The base is small. Everyone has gotten used to seeing a couple of reporters (Phin and myself) walking around and most are happy to talk to us, including the head of the cafeteria (a KBR employee) who let us know he could be fired if seen talking to us. This morning we just wanted breakfast, no interviews, but let him speak his mind all the same. Having a press badge must be similar to what it is like to be a priest sitting in a confessional.
On our first mission out, we returned to an Iraqi police station made up of three stations in one, know as the Tri Station. On the way there we stopped at a police checkpoint and checked out the sheep in the meat market across the street that get slaughtered on site when purchased. After the station visit we went on a foot patrol along what is know as the Golden Wall- a barrier made up T-walls encircling the southern part of Sadr City. It was put up a year ago to stop the flow of insurgents and weapons. The walled off part of Sadr City is home to some members of JAM (Jaysh al-Mahdi Militia) and Al Qaeda. The MP’s and most IP’s don’t venture inside, keeping their patrols to the perimeter only.
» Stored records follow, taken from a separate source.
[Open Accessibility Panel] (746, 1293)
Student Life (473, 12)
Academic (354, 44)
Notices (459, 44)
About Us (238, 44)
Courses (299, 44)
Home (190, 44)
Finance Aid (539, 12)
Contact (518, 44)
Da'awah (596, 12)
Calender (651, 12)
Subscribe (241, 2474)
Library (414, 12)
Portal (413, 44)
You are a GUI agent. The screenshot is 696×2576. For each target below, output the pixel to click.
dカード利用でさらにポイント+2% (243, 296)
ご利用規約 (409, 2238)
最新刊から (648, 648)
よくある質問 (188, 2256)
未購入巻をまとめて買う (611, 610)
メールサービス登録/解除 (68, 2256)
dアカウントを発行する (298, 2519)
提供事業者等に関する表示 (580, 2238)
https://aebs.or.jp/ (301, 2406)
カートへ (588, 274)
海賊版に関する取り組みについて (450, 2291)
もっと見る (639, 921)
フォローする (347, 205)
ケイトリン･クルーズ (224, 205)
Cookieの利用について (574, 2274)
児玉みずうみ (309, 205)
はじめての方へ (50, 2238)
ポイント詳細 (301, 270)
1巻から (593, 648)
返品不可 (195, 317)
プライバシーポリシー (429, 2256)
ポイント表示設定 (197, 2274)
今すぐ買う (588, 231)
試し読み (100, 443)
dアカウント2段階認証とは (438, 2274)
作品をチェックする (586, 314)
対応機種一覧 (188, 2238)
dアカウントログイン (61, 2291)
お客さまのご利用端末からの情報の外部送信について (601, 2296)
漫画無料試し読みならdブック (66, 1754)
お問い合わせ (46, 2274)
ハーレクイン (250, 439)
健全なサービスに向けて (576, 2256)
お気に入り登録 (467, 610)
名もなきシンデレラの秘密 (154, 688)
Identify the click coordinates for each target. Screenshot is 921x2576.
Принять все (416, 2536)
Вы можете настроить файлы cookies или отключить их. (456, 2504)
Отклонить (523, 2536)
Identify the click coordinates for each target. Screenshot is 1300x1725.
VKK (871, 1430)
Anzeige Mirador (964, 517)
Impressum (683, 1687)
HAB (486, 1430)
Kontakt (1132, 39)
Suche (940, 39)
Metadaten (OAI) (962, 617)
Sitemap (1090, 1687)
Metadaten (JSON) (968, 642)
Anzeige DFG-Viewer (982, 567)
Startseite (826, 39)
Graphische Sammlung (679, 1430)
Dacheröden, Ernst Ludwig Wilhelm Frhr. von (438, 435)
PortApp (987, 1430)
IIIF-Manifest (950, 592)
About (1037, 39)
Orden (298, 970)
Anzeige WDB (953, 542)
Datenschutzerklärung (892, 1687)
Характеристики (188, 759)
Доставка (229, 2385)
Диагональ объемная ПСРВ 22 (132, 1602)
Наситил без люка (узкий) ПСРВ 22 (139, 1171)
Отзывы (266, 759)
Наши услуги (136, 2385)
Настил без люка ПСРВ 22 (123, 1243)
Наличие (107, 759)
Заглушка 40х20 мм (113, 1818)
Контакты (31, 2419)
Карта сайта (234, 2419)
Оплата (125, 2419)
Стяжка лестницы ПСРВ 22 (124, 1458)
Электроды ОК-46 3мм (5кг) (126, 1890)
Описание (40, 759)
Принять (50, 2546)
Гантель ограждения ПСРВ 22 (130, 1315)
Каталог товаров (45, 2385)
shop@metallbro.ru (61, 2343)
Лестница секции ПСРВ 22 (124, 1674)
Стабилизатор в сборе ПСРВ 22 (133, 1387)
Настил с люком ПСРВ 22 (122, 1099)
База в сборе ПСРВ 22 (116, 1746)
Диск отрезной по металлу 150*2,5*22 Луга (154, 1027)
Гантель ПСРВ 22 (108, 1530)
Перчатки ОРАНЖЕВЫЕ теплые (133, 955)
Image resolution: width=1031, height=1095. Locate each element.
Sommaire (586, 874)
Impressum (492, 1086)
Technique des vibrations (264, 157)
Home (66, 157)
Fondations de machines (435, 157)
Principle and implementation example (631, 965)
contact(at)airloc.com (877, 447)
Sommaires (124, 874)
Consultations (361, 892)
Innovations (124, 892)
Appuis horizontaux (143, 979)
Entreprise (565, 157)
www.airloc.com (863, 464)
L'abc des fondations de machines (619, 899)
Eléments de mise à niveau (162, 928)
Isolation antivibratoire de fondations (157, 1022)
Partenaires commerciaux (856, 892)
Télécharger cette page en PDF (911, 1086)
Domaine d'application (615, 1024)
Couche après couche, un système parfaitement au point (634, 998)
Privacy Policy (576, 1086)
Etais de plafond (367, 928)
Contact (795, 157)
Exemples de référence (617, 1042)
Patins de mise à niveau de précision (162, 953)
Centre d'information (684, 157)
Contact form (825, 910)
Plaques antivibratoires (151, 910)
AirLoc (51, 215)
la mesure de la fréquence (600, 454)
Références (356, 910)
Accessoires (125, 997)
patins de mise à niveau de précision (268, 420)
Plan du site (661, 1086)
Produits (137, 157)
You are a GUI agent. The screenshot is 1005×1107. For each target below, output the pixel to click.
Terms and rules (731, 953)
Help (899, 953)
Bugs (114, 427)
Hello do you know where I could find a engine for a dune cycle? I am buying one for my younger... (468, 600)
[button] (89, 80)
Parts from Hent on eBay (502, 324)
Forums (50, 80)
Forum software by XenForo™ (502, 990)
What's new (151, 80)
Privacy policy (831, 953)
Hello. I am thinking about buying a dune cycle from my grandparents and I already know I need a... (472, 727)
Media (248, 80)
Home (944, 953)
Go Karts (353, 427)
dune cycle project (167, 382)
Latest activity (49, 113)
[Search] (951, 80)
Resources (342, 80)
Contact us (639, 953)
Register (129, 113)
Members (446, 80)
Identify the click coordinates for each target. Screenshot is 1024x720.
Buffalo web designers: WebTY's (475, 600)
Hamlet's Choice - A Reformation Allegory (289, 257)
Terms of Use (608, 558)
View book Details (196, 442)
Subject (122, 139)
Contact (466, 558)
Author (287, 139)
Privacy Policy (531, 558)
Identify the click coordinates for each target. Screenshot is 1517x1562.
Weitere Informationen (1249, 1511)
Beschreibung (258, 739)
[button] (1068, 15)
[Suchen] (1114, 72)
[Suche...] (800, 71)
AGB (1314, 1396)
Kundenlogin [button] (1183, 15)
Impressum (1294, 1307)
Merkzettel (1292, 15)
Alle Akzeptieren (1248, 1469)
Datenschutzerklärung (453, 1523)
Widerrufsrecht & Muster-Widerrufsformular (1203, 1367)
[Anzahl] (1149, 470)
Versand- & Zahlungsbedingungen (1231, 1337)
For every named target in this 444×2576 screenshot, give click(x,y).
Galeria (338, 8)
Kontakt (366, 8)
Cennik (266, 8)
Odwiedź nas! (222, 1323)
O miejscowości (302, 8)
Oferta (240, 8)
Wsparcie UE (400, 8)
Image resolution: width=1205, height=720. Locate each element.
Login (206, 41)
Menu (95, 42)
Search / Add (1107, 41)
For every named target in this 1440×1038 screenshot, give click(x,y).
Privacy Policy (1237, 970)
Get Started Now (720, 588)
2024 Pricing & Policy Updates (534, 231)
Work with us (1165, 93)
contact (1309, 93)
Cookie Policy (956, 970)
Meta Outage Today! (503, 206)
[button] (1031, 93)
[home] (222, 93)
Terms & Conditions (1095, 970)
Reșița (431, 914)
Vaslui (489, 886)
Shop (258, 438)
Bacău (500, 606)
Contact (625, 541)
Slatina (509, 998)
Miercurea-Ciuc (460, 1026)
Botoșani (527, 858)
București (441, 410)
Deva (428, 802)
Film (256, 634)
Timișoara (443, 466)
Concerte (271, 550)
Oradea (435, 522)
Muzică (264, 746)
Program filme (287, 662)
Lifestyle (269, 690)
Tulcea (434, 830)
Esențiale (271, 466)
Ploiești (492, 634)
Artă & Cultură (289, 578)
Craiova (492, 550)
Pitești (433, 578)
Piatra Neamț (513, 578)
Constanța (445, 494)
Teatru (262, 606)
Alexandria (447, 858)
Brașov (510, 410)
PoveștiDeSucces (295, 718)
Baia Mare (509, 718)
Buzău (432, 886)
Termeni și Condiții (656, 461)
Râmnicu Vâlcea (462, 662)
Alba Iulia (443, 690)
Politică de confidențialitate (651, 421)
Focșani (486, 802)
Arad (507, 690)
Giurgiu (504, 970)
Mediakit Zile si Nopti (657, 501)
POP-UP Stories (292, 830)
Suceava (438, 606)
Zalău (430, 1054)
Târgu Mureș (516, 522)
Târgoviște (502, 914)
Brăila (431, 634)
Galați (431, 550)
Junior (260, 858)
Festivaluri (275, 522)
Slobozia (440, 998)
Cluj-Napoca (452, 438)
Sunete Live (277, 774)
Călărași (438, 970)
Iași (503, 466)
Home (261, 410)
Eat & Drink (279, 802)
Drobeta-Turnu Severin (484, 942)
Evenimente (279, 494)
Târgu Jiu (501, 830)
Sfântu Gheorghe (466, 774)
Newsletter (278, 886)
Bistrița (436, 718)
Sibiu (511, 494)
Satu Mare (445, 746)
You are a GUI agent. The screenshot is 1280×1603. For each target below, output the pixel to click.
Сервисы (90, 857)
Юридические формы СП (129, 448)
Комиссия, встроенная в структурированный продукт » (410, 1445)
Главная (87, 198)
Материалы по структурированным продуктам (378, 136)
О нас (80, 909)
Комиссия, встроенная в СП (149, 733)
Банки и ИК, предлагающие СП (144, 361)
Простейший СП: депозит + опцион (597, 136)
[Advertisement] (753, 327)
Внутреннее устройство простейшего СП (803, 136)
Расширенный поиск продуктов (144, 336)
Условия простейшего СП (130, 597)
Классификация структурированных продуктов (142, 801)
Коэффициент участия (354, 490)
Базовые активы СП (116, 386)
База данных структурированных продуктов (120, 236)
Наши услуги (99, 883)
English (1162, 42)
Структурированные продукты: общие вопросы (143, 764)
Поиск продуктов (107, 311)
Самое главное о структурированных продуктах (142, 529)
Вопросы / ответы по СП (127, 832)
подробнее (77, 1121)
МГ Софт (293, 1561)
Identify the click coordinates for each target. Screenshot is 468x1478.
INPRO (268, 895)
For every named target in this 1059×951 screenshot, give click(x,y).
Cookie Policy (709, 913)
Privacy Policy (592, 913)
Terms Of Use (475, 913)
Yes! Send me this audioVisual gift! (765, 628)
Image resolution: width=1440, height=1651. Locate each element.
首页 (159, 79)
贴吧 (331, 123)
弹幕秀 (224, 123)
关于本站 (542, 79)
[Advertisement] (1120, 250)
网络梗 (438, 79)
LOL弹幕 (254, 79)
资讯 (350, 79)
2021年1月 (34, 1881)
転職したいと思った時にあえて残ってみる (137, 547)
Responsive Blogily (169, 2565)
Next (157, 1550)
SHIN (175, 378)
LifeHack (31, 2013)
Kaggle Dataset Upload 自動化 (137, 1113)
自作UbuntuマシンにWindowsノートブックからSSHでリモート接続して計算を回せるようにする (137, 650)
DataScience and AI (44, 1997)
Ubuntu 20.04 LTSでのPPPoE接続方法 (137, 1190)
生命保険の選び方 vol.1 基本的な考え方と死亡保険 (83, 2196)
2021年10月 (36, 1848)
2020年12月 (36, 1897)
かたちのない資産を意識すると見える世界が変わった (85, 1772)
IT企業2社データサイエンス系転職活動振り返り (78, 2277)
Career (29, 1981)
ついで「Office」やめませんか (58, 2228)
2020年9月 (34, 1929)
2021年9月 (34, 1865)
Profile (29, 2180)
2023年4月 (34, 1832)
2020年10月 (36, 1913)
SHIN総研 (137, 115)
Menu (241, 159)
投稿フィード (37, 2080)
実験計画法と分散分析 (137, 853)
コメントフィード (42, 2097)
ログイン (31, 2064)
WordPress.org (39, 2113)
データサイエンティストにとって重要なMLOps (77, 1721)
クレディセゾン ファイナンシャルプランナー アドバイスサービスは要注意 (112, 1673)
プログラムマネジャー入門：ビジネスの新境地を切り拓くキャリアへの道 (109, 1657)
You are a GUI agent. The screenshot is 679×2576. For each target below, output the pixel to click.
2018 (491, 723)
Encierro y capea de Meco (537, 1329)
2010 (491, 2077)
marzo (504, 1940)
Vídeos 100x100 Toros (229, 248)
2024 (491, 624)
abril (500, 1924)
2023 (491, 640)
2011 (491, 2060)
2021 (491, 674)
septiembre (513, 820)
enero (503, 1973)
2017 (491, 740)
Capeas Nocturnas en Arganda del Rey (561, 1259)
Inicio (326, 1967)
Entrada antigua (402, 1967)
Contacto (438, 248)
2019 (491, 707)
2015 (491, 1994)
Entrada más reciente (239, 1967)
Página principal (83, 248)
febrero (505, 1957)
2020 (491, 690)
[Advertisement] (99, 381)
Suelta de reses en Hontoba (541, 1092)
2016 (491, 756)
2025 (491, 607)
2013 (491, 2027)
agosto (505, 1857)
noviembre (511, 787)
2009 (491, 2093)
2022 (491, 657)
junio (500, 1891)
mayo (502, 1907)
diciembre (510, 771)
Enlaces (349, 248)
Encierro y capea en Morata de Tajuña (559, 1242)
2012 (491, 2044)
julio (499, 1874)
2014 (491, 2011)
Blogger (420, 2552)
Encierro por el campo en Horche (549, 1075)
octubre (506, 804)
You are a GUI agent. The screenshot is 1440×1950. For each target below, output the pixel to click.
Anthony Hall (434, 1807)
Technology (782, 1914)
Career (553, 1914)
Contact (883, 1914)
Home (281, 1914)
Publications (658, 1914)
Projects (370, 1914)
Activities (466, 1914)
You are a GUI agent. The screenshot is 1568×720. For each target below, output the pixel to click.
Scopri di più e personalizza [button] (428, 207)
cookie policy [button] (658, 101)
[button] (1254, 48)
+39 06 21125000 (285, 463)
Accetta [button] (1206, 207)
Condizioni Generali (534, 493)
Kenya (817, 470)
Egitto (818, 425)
In the station, we went to check on three new prisoners from Iran who were drawing a lot of interest from different parties including internal affairs officers and fashionably dressed humanitarian representatives. Some of the prisoners put on a show for our cameras, making animal noises and laughing with the National Guard while the Iranian prisons biometric information was taken. The situation was bordering mayhem as prisoners were taken out one by one to visit a doctor in a tight corridor. The IP’s opened one cell door long enough for me to take a few pictures after warning me the prisoners were dangerous. The cells are overcrowed. Many of the prisons have yet to be charged despite being incarcerated for lengthy periods of time. The Iraqi justice system like the police system is in early stages of being revamped by Americans hired to mentor and advise them, helping the Iraqis to transform their justice system to emanate a western one. Lt. Owsley told me the MPs have advised the Iraqis to address the overcrowding situation before the Red Cross comes and closes the place down. Prisons all over the country are overcrowded. Bucca, an American-run prison in southern Iraq, is in the process of being closed despite fact many inmates are still thought to be insurgents. The Iraqi courts lack evidence to prosecute them so many are being set free.
From the station we went to a checkpoint at the Golden Wall. The MP’s met up with a group of IP’s, to train them to conduct community oriented policing practices. This entails walking around the neighborhood showing their presence while at the same time being friendly, letting the citizens get used to having IPs on the job since policing has been done by the IA (Iraqi Army) up until now. The police are not trusted and it is part of the MP s mission to help the IP build trust with the people. The IPs were a little awkward at first, but became more gregarious as we walked along the wall, saying hello and shaking hands with all the shop owners along the way.
The wall’s security value seems to have paid off. JAM stopped shelling the Green Zone shortly after the wall went up and more businesses have reopened. The wall also is a giant canvas. It is covered with murals as far as the eye can see that were financed with $100,000 from MNFI (Multi National Forces Iraq) — the US lead coalition.